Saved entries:
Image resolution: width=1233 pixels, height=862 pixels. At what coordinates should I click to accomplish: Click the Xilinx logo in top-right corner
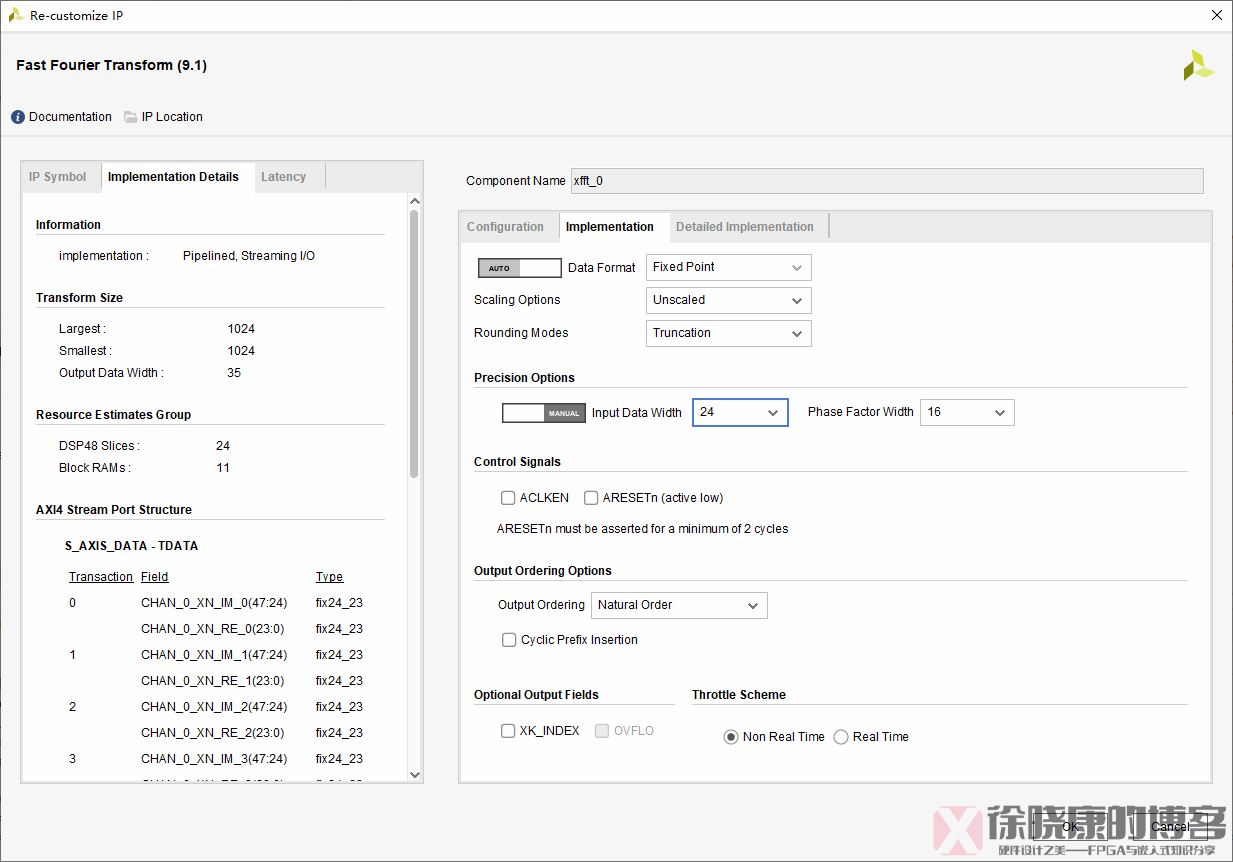(1198, 64)
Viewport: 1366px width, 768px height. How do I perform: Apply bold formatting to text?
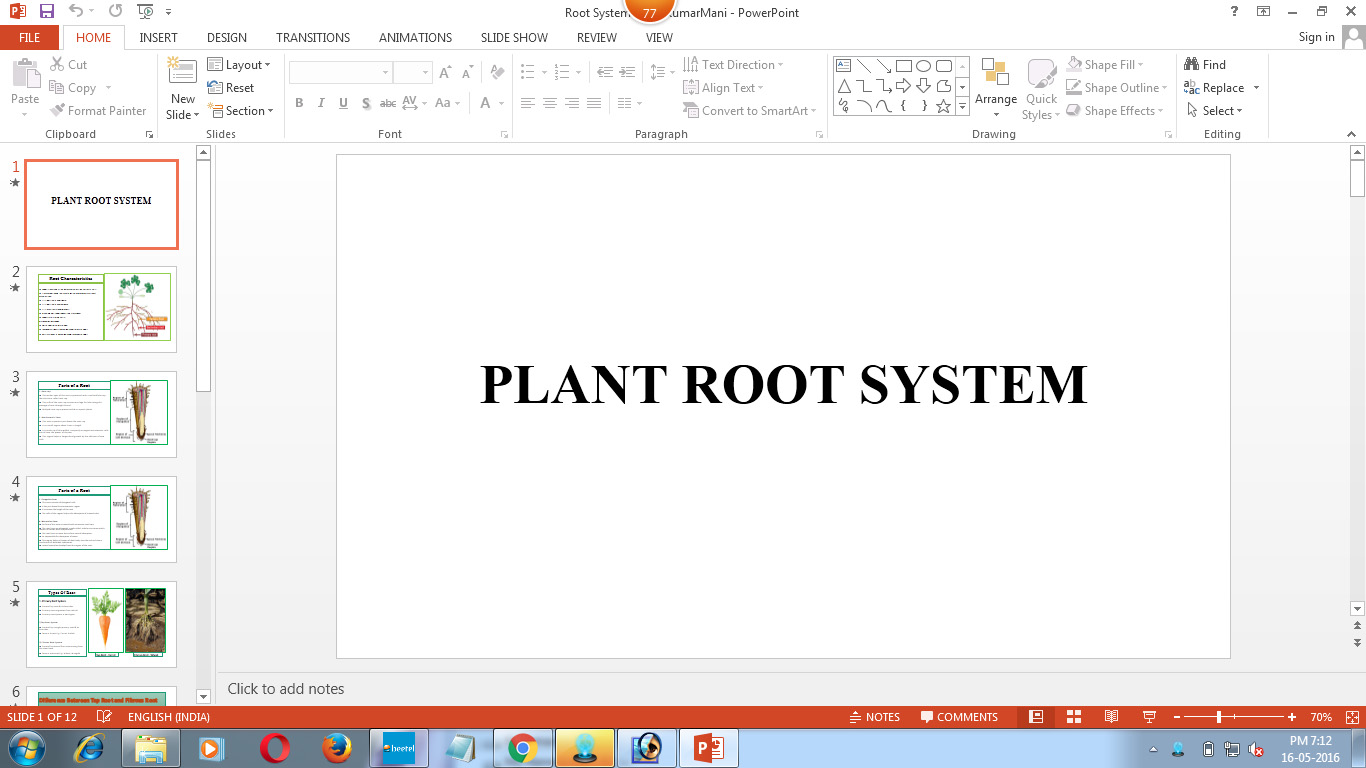(298, 103)
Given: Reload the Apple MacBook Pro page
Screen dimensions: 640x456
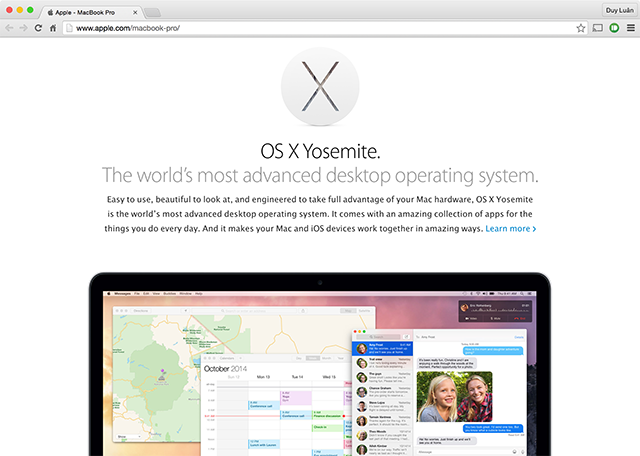Looking at the screenshot, I should [x=38, y=28].

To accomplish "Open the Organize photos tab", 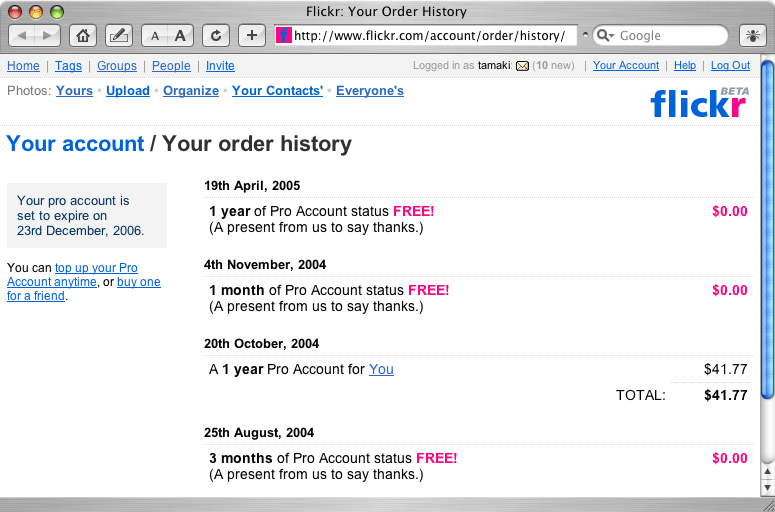I will click(x=191, y=91).
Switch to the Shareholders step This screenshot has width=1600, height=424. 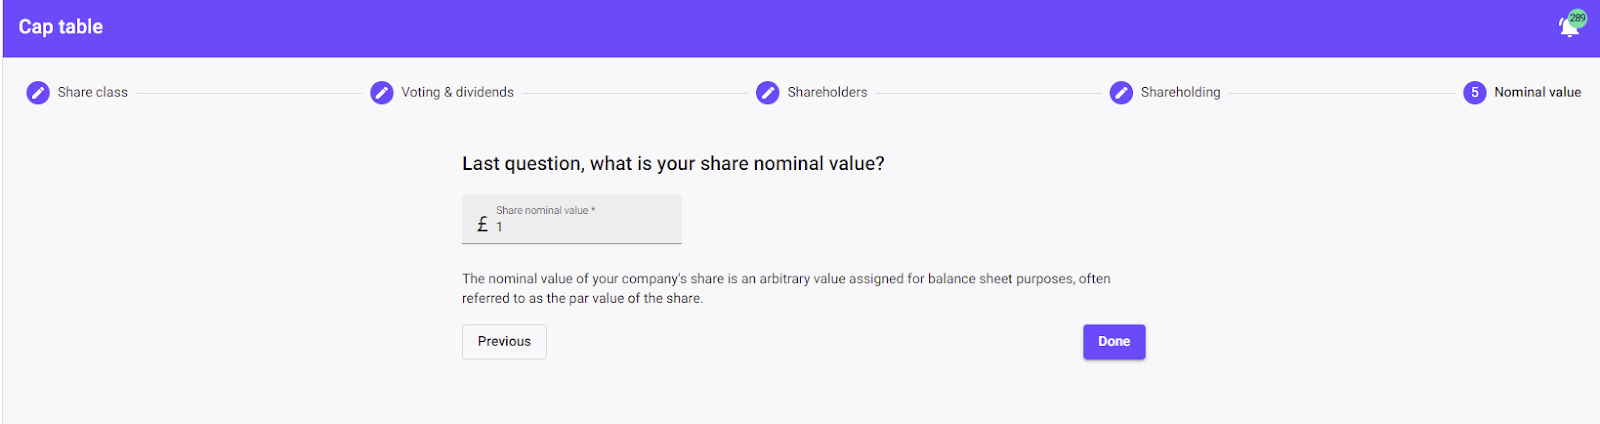point(827,92)
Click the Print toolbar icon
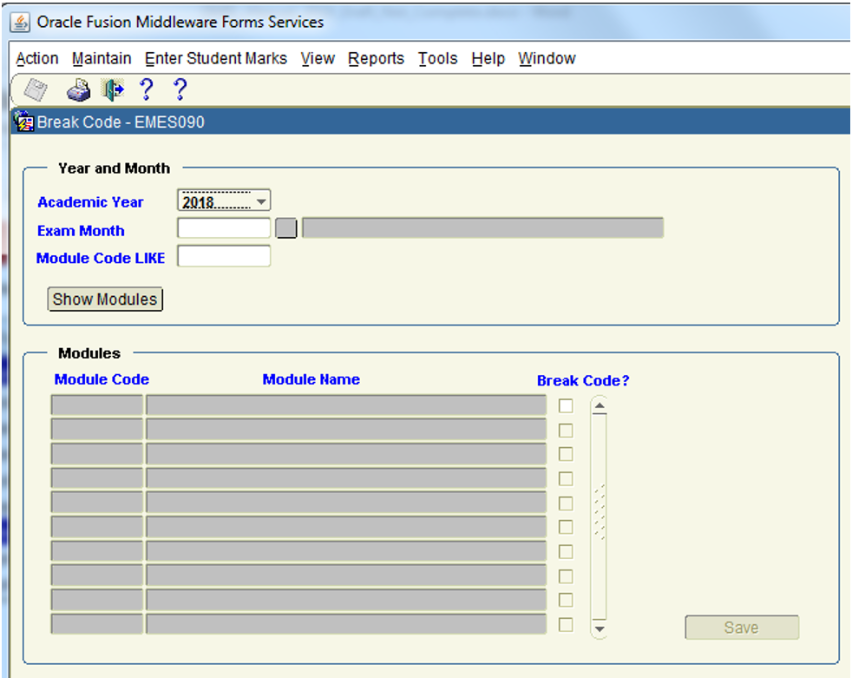The height and width of the screenshot is (678, 852). click(78, 91)
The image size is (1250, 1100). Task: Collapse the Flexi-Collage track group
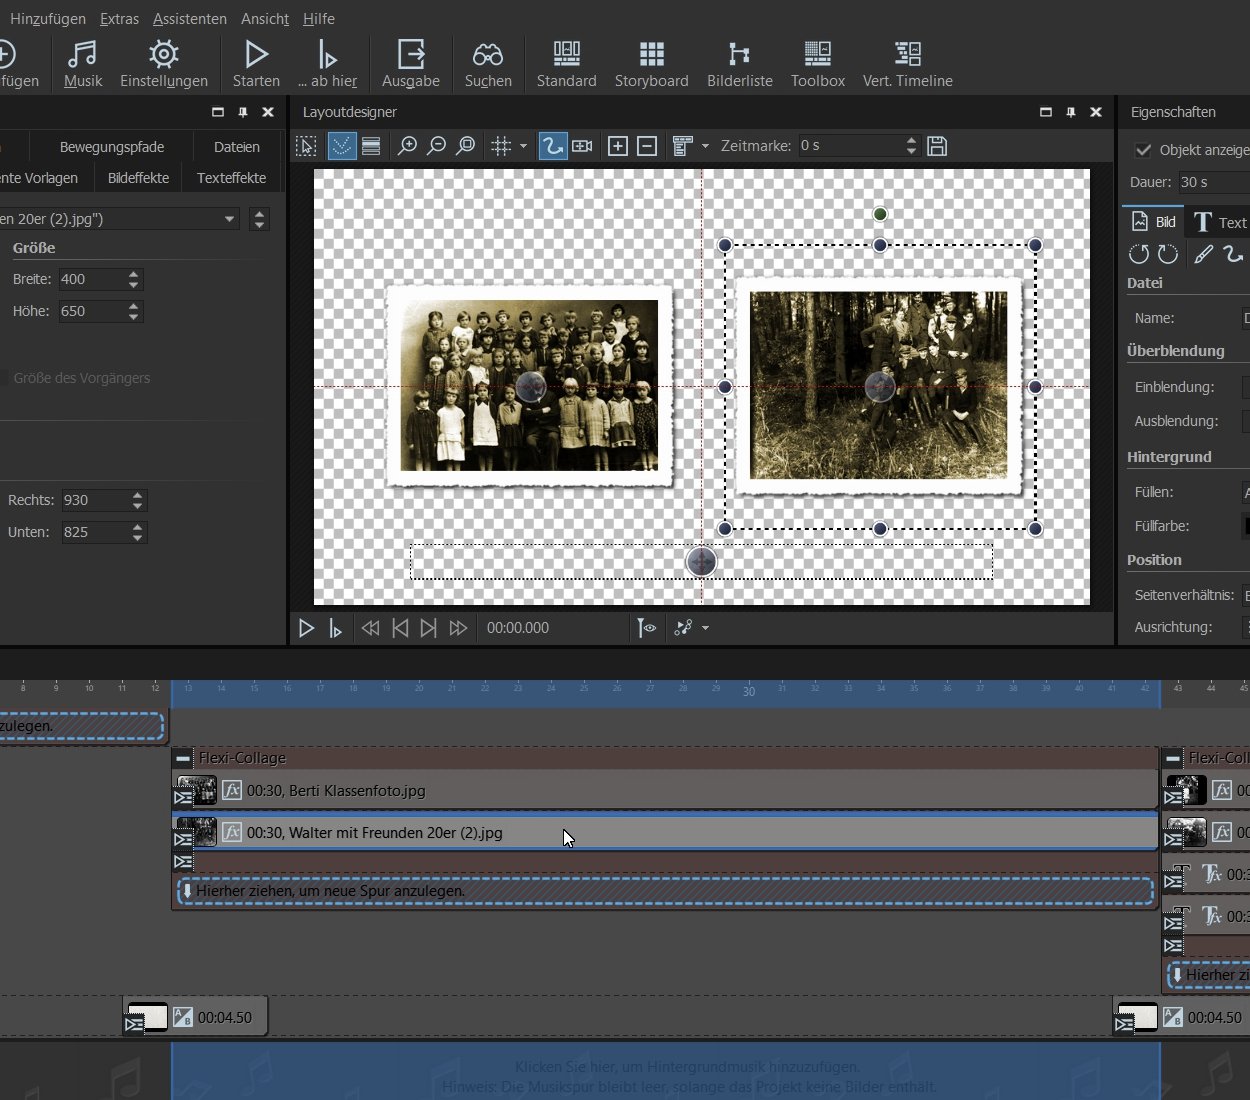point(182,758)
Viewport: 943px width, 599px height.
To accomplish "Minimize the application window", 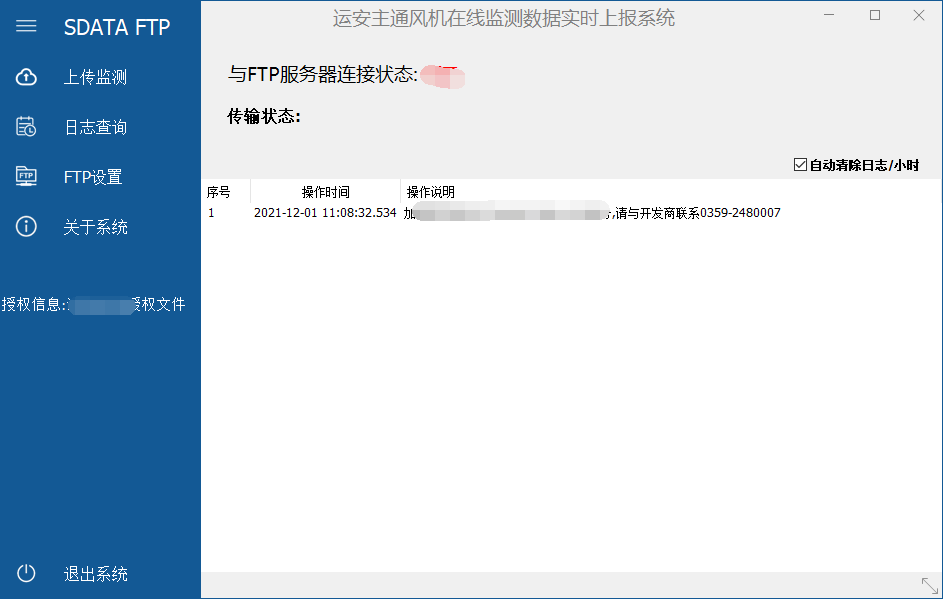I will [x=830, y=15].
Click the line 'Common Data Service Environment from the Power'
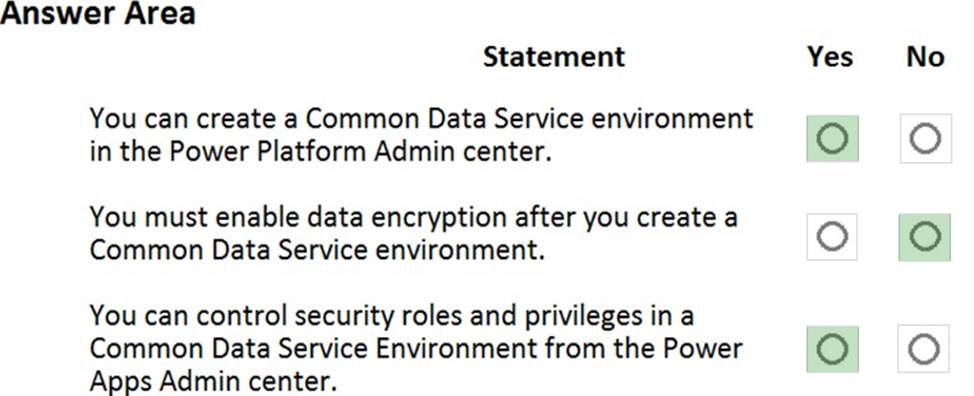The width and height of the screenshot is (974, 396). [416, 348]
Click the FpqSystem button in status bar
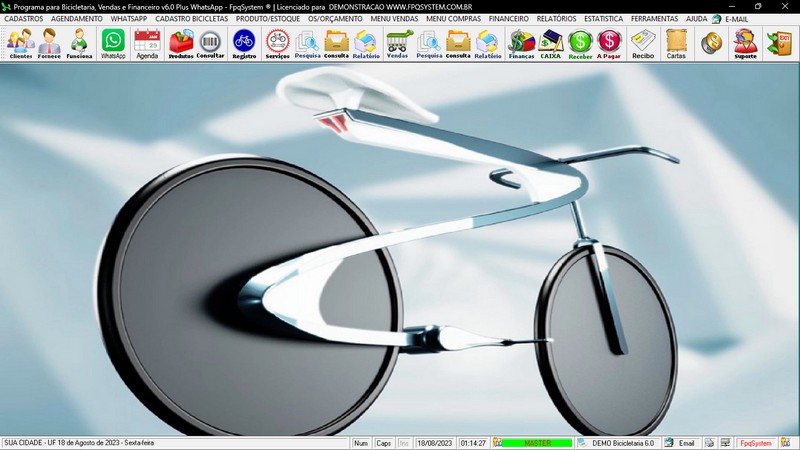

• Directions: Copy the lines starting at the line that contains "Click the line" and running to the final line of the entries, inclusive; omit all pictures.

• Completed task:
Click the line 'Common Data Service Environment from the Power'
The width and height of the screenshot is (974, 396). [416, 348]
Click the FpqSystem button in status bar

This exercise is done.